(Kitco News) - In the quest to find the positive side to Bitcoin’s sideways price action since June, cryptocurrency market data provider Kaiko has released a report showing that Bitcoin volatility is now below both the Nasdaq and S&P 500.
“For the first time since 2018, Bitcoin’s 20-day volatility fell below both the Nasdaq and S&P 500 equity indices,” the report from Kaiko said, noting that its volatility has fallen more than 40% from its most volatile point in February of this year.
The data firm highlighted that BTC’s volatility frequently drops below that of the Nasdaq as the index “contains riskier tech stocks and tends to have a tighter correlation with crypto markets.”
Falling below the volatility on both the Nasdaq and S&P is less common, and typically occurs near a significant local bottom, according to Kaiko.

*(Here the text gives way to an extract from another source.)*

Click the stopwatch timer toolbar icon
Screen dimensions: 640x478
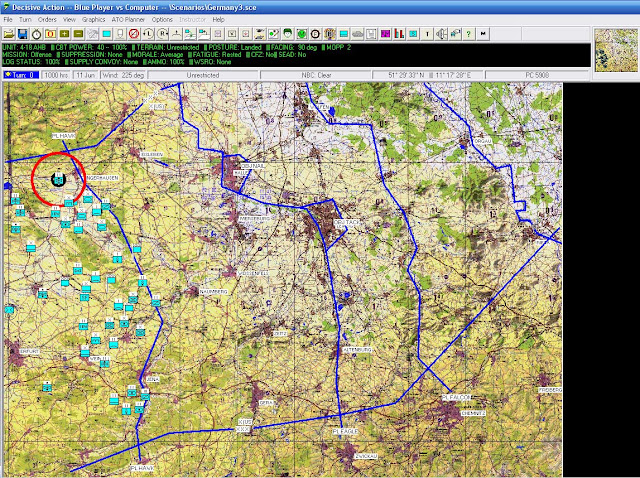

“BTC and ETH are already down 58% and 64% YTD, respectively, and many analysts have been pointing to sellers’ exhaustion and lack of clear catalysts as the reasons for BTC’s recent resilience to equity market turmoil,” the data firm said. “Kaiko data shows that this is the longest period since 2018 that BTC has been less volatile than the Nasdaq 100.”

Crypto vs. U.S. equities volatility. Source: Kaiko volatility data
During trading on Tuesday, the Cboe’s Volatility index (VIX), which measures price fluctuations in the S&P 500, dropped from just below 30 to 28.53 at the time of writing. This suggests that while matters have slightly improved, there is heightened uncertainty, risk and fear in the traditional markets. Year-to-date, the VIX is up 12.23 basis points.
The Nasdaq-100 Volatility Index (VOLQ), likewise, saw a pullback during trading on Tuesday, falling from 34 to 32.76, but remains up 15.4 basis points year to date.
Volatility in the markets could see a resurgence, according to Jeff O’Connor, Head of Market Structure, Americas, for Liquidnet, who commented that “As earning season gets underway, trading desks are facing once in a generation headwinds as economic conditions tighten.”
On top of the increased risk, O’Connor indicated that markets are not behaving as they have historically, such as the VIX “sitting at high levels, but not triggering the type of historical reaction to 3%+ moves in the major equity indexes.”
“The market has become accustomed to the real price volatility, almost desensitized to it. And the wild moves are making trading conditions that much more difficult,” O’Connor said.
The increase in difficult trading conditions has resulted in “historic” levels of cash sitting on the sidelines, according to O’Connor, which has led to a drop in available liquidity, resulting in an overall increase in the cost to trade.
“The macro backdrop will have to change significantly for traditional money managers to move out of their shelters. But with this much cash on the sidelines, when inflation and interest rate peaks start to signal a peak, the move back into markets could be explosive,” O’Connor warned.
Next month’s rate hike decision from the Federal reserve has the potential to bring renewed volatility to the crypto market, but in general, traders are beginning to show increasing optimism about the future of Bitcoin, especially if the U.S. dollar continues to see declines.